The argument at the time centred on the Ay family, Kurds from eastern Turkey, who were detained for more than a year with their children. Partly through Bishop Mone's persistence, they were eventually granted asylum in Germany. The bishop saw this as a loss to Scotland since Kurdish people, despite the tragic problems in their homelands are known for their dignity, honour and hard work.

"I had to make Mr Blunkett aware of the psychological and emotional effects that living in a prison had on children," the bishop said at the time. "These children, and their parents, have committed no crime, yet they are held like criminals. No child should be in an environment like that - this is a prison setting with high walls and barbed wire."

John Aloysius Mone, one of six children, was born in Crosshill, Glasgow on June 22, 1929, to Arthur and Elizabeth (née Dunn). He went to the local Holyrood Secondary School near Hampden Park before deciding to enter the priesthood and moving to France to study, first with the Sulpicians (Society of Priests of St Sulpice) and later at the Institut Catholique in Paris. He was ordained to the priesthood on June 12, 1952.

He first served as curate at St Ninian's in Knightswood, followed by five years at Our Lady and St George in Penilee and a further five years as parish priest at St Joseph's in Tollcross. In 1971, he was Scottish National Chaplain for the Girl Guides and he served as chairman of the Scottish International Aid Fund in 1974-75. In the early '80s he was chairman of the Glasgow Catholic Marriage Advisory Council and ultimately of the Scottish Catholic Marriage Advisory Council.

He was ordained as a bishop on May 14, 1984, by the Archbishop of Glasgow, Thomas Winning, in Holy Cross Church - where he had been baptised - and was named the third Bishop of the diocese of Paisley, based at St Mirin's Cathedral, on March 8, 1988, where he would remain until his retirement on October 7, 2004. Throughout his tenure, he had always advised his brother priests to take a day of rest in the week, in his case to enjoy his beloved golf.

His retirement did not come easy. While Bishop Mone's and the Pope's big boss famously works in wondrous but mysterious ways, the Vatican tends to work in slow ways. Bishop Mone advised the Vatican in 2003 that he would like to retire the following year, when he would be 75, allowing a younger man to take over. He had the support of his flock in Paisley but the Vatican, and notably the Pope's ambassador to Britain at the time, Archbishop Pablo Puente, not only did not want to lose a fine bishop but was also faced with a logjam in episcopal appointments.

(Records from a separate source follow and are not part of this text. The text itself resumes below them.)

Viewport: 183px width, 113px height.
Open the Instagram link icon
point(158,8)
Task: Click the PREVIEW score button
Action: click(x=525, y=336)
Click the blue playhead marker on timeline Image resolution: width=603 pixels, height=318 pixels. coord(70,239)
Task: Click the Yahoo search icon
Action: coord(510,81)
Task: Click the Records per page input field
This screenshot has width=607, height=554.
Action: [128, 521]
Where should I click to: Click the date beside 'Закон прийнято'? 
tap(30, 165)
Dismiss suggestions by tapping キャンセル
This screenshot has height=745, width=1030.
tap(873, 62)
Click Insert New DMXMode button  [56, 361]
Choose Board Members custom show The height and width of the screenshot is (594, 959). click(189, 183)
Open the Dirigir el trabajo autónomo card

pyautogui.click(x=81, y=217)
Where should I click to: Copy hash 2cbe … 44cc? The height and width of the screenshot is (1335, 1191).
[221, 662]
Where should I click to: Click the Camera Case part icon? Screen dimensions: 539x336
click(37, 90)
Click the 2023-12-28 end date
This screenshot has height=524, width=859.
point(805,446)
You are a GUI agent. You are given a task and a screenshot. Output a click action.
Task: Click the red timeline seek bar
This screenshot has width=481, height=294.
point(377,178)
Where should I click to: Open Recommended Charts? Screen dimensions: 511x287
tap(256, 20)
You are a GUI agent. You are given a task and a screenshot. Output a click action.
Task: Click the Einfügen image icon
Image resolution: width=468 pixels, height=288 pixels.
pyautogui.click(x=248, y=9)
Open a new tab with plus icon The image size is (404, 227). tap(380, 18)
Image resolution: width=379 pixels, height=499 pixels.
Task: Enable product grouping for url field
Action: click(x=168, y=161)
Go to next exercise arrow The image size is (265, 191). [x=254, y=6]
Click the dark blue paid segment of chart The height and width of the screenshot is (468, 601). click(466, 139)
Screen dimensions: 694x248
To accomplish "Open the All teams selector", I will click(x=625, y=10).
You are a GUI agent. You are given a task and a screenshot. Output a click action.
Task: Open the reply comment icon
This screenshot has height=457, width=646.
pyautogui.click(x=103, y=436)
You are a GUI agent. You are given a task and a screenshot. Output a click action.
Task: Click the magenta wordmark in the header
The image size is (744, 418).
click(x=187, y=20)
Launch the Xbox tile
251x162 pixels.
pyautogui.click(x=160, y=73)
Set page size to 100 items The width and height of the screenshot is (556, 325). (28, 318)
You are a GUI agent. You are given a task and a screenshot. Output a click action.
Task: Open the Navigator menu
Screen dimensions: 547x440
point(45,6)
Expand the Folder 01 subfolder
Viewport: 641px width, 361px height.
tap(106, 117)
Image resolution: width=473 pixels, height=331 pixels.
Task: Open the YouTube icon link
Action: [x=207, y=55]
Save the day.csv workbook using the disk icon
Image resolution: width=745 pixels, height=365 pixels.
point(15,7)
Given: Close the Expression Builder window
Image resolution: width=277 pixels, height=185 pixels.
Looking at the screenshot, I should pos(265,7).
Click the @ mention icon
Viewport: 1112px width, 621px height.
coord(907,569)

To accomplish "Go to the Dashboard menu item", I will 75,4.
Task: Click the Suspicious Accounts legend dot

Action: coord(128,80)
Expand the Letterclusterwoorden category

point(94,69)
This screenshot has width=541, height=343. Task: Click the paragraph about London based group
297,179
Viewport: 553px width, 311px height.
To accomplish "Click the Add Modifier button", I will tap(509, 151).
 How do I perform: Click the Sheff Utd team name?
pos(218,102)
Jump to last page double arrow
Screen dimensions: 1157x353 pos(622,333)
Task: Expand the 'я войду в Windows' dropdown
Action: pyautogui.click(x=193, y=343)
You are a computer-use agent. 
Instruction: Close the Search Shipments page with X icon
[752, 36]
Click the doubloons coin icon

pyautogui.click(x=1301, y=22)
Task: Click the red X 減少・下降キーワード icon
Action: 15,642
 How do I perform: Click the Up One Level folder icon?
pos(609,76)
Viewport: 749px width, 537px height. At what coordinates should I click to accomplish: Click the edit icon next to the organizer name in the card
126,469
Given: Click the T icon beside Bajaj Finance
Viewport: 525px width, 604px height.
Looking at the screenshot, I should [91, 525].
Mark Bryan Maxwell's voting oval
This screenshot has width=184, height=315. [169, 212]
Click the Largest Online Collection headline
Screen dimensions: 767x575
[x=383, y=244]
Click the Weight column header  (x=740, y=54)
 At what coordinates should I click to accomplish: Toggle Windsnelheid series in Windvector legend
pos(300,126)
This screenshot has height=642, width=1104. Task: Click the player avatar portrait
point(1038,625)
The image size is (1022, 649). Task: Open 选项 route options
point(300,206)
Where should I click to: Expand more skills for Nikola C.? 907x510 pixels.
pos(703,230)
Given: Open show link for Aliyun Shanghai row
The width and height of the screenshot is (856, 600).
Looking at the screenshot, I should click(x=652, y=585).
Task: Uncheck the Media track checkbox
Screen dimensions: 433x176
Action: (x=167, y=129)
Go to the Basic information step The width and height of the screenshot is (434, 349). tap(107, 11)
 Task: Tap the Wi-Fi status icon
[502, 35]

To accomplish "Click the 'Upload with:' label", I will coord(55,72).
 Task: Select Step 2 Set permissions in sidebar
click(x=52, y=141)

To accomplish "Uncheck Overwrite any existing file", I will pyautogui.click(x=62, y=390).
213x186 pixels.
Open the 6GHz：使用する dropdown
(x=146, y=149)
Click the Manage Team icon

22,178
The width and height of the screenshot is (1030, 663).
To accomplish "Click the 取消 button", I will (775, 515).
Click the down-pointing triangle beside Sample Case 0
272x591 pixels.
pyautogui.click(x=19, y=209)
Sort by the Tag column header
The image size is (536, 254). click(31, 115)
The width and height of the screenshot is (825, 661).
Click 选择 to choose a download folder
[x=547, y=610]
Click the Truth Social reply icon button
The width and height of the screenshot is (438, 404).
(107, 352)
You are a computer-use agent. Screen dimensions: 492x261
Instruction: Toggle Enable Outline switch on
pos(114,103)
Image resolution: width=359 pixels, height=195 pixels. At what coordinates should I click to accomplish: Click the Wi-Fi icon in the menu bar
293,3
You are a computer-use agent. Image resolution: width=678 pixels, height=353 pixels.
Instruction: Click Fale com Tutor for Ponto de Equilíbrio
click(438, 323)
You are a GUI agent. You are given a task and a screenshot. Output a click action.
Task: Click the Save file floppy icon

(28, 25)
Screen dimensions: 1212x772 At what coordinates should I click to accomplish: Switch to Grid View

Whoever decided what was never clear. But Bishop Mone retired soon after his 75th birthday. At a mass to mark his retirement in 2004, the Bishop of Galloway, Rt Rev John Cunningham, who was born in Paisley, said: "John led by example. He was one of the hardest-working persons I ever met and I learned much from him. But he recognised the importance of recreation.

“He did his best to ensure he could enjoy his golf on Wednesdays and reminded his brother priests to take a proper day off each week, along with their full holiday entitlement.”

At that mass, Bishop Mone himself said: “I felt very emotional as well as proud throughout the mass – especially when the congregation sang my favourite song, Wind Beneath My Wings. Its beautiful words reminded me that the wings which supported me during my 16 years were the prayers, goodwill and support of the people of the diocese, along with my brother priests. I never looked on my work as a chore. It was more of a privilege and an honour to serve in a town and diocese where there is such a strong community spirit.”

After Bishop Mone's death last Friday, the current Bishop of Paisley John Keenan said: "Bishop John was a holy man of God who was a gentle and faithful pastor of his people and who was dearly loved by the faithful, clergy and religious of Paisley diocese. May he rest in peace. Our condolences go to his family who will thank God for his good life, along with the people of the diocese. Our heartfelt gratitude to Mother Stephen, the sisters and staff of the Holy Rosary Residence (in Greenock) who cared for him lovingly to the end."

After retirement, Bishop Mone lived on the Esplanade in Greenock and latterly at the Holy Rosary Residence nursing home nearby, run by the Little Sisters of the Poor, where he passed away peacefully on October 14.